Give yourself first words
An opening sentence removes the moment when you have to invent one while already under pressure.
Leave a return point
After the contact, capture what happened and the one next move before relief or task-switching makes the details disappear.
Pack the transition, not every possibility
Put the note where the contact begins: beside the keyboard, with your keys, in the bag, or at the top of your daily page. Add what the transition needs, such as phone, water, number, location, or paperwork. Stop when the next move has a visible entrance.
What a narrow note can look like
Call the school office Tuesday morning about the support meeting.
I need to understand what the next step is and who needs to be there.
What is the earliest available meeting time, and what should I bring?
Hi, I am calling about arranging the support meeting. I need to check the next step.
Write the outcome in my daily note and put a calendar reminder there before opening anything else.
Write the after-note before you switch tasks
Many important contacts feel unfinished because the useful detail is briefly held in memory and then overwritten by the next app, errand, or emotion. Give the outcome one sentence while it is still fresh: booked, waiting, sent, need to call again, or not clear yet.
Then name the next physical action and where it will reappear. "Call again Thursday at 11" is a usable return point. "Deal with it later" gives the task nowhere to wait.
If the contact was missed or postponed, use the free ADHD missed appointment reset to reopen it with one clear line instead of letting the repair grow in the background.

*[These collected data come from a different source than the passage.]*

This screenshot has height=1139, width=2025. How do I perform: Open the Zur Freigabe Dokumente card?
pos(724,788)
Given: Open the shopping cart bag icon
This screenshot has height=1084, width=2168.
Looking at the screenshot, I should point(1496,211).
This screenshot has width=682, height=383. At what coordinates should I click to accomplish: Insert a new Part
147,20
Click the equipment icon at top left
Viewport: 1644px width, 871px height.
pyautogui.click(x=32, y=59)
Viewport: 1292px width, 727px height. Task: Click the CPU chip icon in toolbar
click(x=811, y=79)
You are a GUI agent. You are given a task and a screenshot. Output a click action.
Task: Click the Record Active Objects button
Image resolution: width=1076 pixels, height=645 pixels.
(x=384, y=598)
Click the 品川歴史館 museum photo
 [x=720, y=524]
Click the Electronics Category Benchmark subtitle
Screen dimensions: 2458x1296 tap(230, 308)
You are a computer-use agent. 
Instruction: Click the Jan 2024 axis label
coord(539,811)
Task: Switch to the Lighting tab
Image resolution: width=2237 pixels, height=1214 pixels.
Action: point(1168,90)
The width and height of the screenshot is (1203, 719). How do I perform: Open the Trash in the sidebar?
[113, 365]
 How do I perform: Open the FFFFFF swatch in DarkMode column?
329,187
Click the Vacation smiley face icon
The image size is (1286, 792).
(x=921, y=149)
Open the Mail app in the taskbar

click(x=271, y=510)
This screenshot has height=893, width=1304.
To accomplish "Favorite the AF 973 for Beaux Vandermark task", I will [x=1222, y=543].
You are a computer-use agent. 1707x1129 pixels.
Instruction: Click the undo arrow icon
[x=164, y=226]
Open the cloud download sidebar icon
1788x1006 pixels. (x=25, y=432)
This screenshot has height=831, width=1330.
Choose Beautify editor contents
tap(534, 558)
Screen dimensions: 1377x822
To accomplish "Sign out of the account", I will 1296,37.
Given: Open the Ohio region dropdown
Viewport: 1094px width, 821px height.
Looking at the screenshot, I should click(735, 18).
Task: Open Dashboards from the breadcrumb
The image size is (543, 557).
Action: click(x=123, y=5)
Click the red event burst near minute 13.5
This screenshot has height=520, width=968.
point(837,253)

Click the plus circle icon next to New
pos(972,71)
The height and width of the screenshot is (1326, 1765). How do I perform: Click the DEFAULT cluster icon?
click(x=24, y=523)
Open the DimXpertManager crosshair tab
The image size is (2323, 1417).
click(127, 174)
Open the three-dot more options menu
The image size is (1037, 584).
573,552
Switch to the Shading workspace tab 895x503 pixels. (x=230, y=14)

This is an educational organization tool, not medical advice, diagnosis, treatment, or professional guidance. For medical questions or urgent care, use the appropriate qualified service.
When important tasks keep losing their thread
Book 9 builds the bigger executive-function system.
This note handles one contact. Building Executive Function That Actually Works adds visible next actions, external cues, task entry, and return points for the rest of the week.
FAQ
What is an ADHD appointment prep note?
It is a short, visible note for an appointment, phone call, or important conversation. It holds the reason for contact, one question, first words, and a return point so you do not have to keep the whole thread in working memory.
What should I write before an appointment?
Write the contact details, the one thing you need help with, one question, and the simplest opening sentence. Add only details you would be frustrated to forget; this note is a doorway, not a complete history.
Can I use this for a phone call?
Yes. Put the number, your first sentence, one question, and a place to write the outcome in front of you before dialing. The same structure works for an office, a school, a service provider, or any other important call.
Is this medical advice?
No. This is an educational organization tool. It does not replace medical care, diagnosis, treatment, or advice from a qualified professional.